Bellamy's quote read, "...Among the world's 130Million out-of-school children, girls outnumber boys 2:1, and women still account for two thirds of the world's nearly one billion illiterate adults,...we who have the advantages of education and take for granted the education of our children and their children, know that a girl's education is not luxury-it is a human right and an urgent development priority, we all agree that this is so, let us now move to make it happen."
More: http://allafrica.com/stories/201106070140.html

Kenya geared towards universal education


President Mwai Kibaki has expressed confidence that the Government is firmly on the track towards attaining the goal of universal education through collaboration with development partners.

President Kibaki was speaking Thursday at State House Nairobi where he officially launched a project in support of primary school education in Kenya funded by the Chinese business community.

The initiative dubbed ‘China-Africa Hope Project' is undertaken by the World Eminence Chinese Business Association through the China Youth Development Foundation and targets to construct 10 primary schools in various parts of the at cost of one million dollars.
More: http://www.kbc.co.ke/news.asp?nid=70534
Great project but I just dont like the dependence on Outsiders.
6-6-3 proposed to replace 8-4-4

Kenya’s education system could be changed from 8-4-4 to 6-6-3 if proposals by a government team are adopted.

Under the envisaged structure, pupils will spend six years in primary schools and sit a national examination at the end before joining secondary schools for another six years.

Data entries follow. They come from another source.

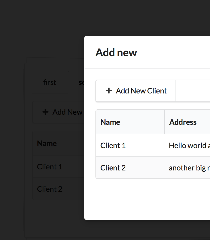
Task: Click the Address column header
Action: point(183,122)
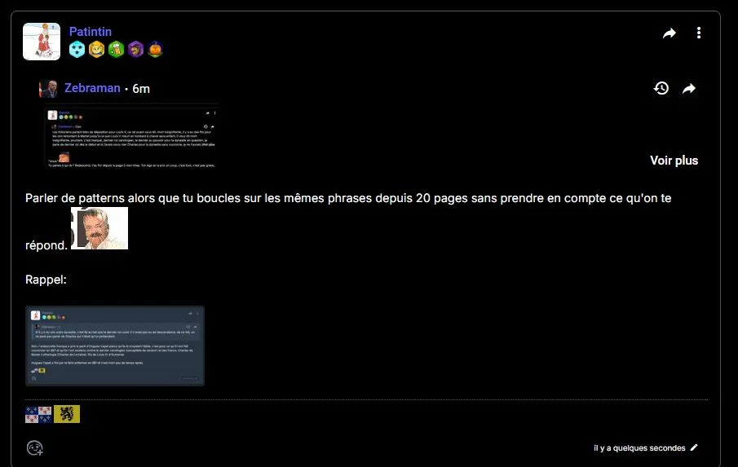View the quoted message edit history icon

pos(661,88)
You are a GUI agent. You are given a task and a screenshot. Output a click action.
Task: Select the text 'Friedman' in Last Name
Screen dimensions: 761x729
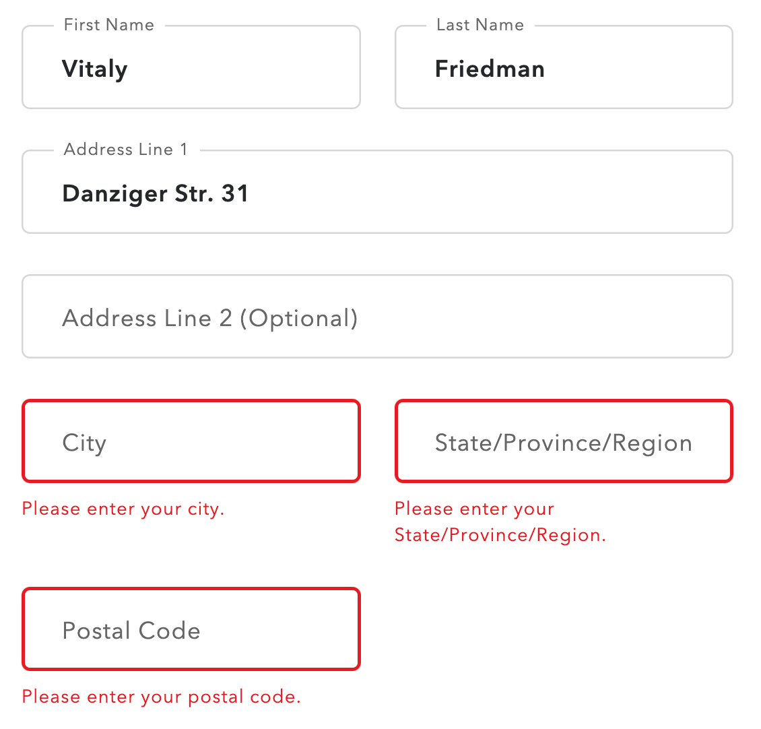(x=490, y=68)
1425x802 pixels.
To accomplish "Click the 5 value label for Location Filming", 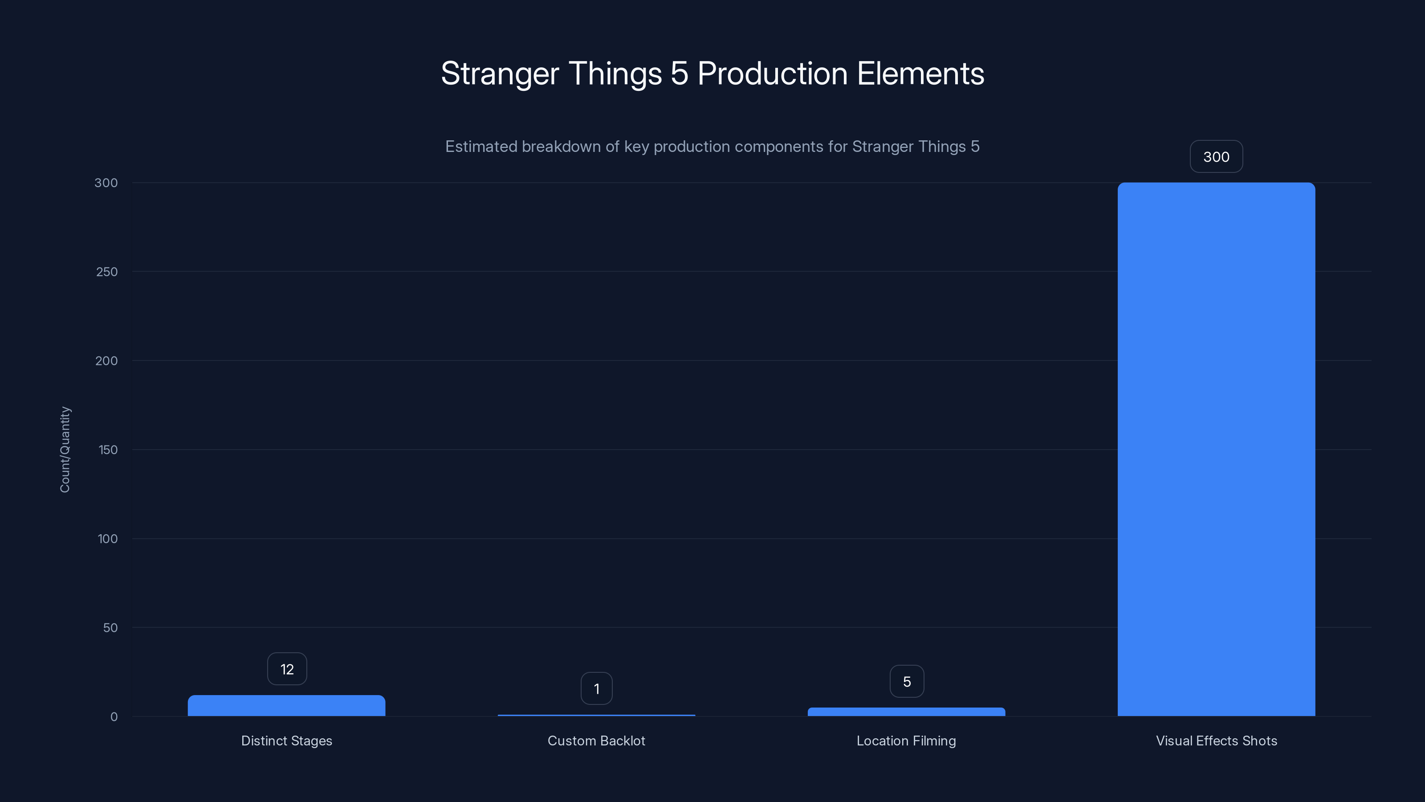I will tap(906, 681).

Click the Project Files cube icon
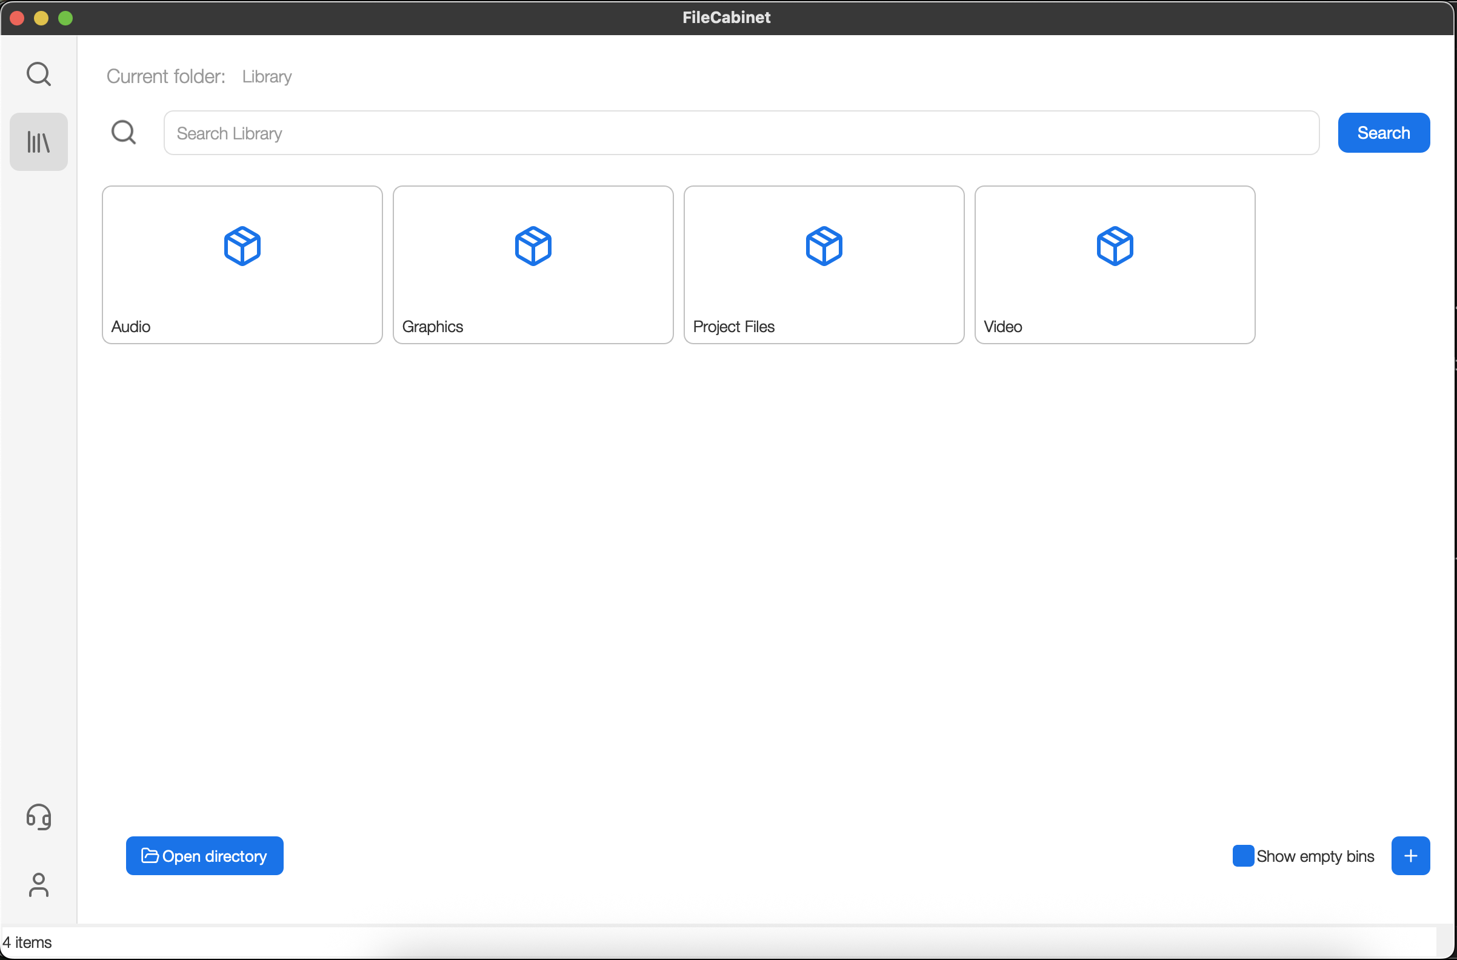(824, 246)
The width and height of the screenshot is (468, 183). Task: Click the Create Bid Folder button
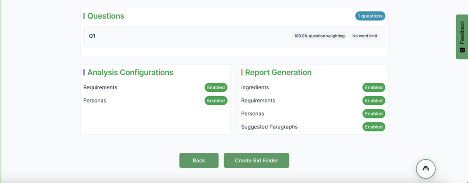[x=256, y=161]
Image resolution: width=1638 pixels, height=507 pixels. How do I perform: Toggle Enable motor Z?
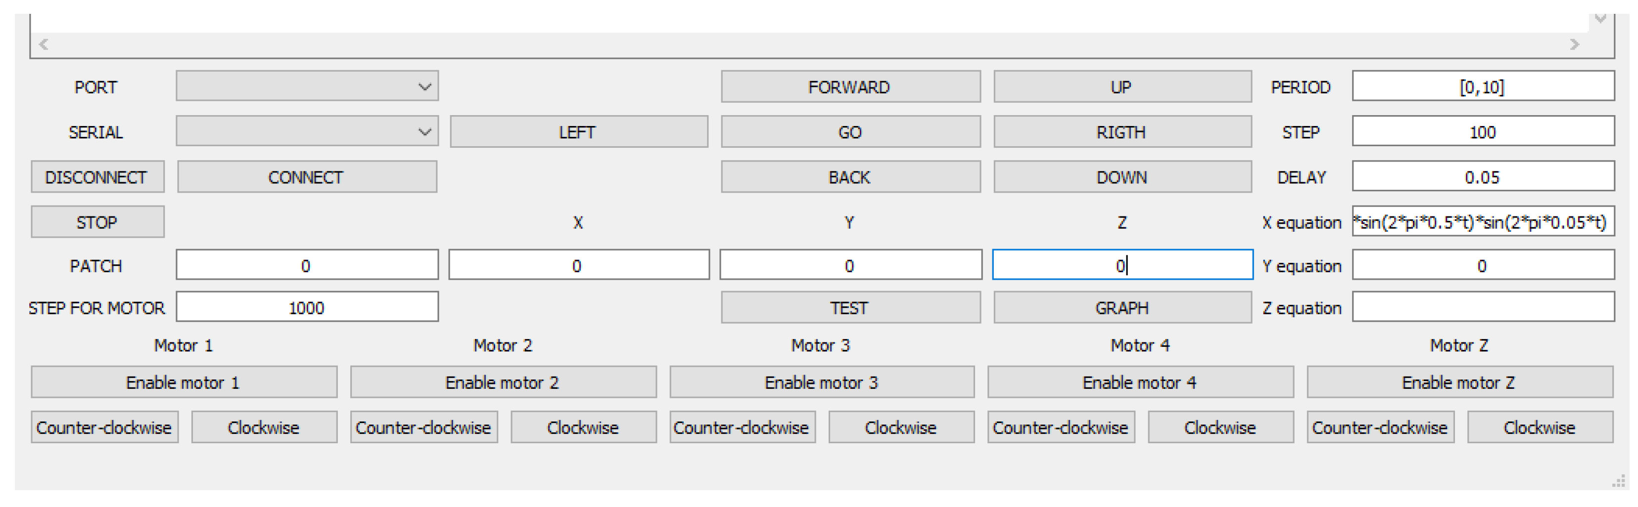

Students will then proceed to universities where they will spend three years pursuing degree programmes, having specialised in particular courses at the secondary school level.


The Task Force on the Re-alignment of Education Sector to the Constitution says the “6-6-3 (system) has provided quality education and training in countries ranked highly and have accelerated development”.

According to the report of the taskforce, the 6-6-3 system of education will allow learners to choose areas of specialisation and develop them early enough unlike the current 8-4-4.

“The proposed system of education will encourage high level of specialisation geared towards attainment of Vision 2030 goals of industrialisation and entrepreneurship,” it says.

The system will also improve competencies, skills and innovation for the world of work, says the taskforce that is chaired by former Moi University Vice-Chancellor Douglas Odhiambo.

If adopted, the change will be the third after the 1985 switch from a 7-4-2-3 system to the 8-4-4 one following recommendations by a presidential commission.

Critics of the 8-4-4 arrangement argue that it is steeped in rote learning where learners are taught to pass examinations instead of going through a holistic education.

In reviewing the 7-4-2-3 system, the presidential commission had noted that it had created academics and theoreticians who depended on white collar jobs.

The rationale behind the 8-4-4 system was, therefore, to offer practical education, thereby produce self-reliant graduates.

The taskforce has also recommended that the free primary and day secondary school education money that the government provides be increased. A primary school pupil under the proposal will be allocated Sh2,371, up from Sh1,020 per year, while those in the day secondary schools will get Sh30,766, up from Sh10,260 a year.
source: daily nation
This problem is about as easy to solve as buying computers. You can get full and very in-depth video courses on a number of websites such as youtube, as well as articles written by the best in the industry. Failing that, a university can easily afford to broadcast these courses on TV and radio, and leave the students to find an access point to the material.
Ongeri Differs With Permanent Secretary, Says National Exams a Must
EDUCATION minister Sam Ongeri has dismissed reports that national examinations for primary and secondary schools will be abolished. Ongeri appeared to differ with Education PS James Ole Kiyapi who a week ago said national examinations will be scrapped. "Kenyans need not be worried on calls to have the examinations abolished. The reports are inaccurate and were personal opinions," Ongeri said.